+++ Listed records +++

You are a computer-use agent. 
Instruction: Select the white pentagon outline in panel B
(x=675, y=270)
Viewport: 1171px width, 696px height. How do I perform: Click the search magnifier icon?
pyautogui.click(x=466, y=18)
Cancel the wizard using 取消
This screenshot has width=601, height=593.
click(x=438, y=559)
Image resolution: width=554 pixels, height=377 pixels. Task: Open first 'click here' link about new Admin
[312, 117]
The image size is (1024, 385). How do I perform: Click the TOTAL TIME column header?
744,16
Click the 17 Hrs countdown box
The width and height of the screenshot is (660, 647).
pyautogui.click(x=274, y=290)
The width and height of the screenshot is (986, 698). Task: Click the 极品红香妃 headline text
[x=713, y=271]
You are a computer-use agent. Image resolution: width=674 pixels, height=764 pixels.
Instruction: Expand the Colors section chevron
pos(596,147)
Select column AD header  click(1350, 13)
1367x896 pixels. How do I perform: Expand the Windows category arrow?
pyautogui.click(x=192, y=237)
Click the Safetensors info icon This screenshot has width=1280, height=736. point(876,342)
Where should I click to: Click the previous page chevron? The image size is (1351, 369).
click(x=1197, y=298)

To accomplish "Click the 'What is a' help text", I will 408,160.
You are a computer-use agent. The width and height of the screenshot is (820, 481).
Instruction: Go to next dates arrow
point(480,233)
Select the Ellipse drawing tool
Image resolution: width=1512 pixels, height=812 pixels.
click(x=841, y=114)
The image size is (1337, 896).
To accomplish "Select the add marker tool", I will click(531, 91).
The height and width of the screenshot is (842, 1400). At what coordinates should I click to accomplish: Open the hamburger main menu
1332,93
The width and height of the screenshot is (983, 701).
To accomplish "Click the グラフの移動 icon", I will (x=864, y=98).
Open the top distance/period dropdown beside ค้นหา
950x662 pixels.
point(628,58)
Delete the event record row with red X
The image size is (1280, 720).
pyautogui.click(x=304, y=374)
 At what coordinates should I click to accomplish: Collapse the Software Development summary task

+++

- **Task brief**
Please find each line in the entries above that contains the string "accomplish" and copy those lines. Case counts.

- **Exercise response**
To accomplish "Click the 'What is a' help text", I will 408,160.
To accomplish "Select the add marker tool", I will click(531, 91).
The height and width of the screenshot is (842, 1400). At what coordinates should I click to accomplish: Open the hamburger main menu
To accomplish "Click the グラフの移動 icon", I will (x=864, y=98).
 At what coordinates should I click to accomplish: Collapse the Software Development summary task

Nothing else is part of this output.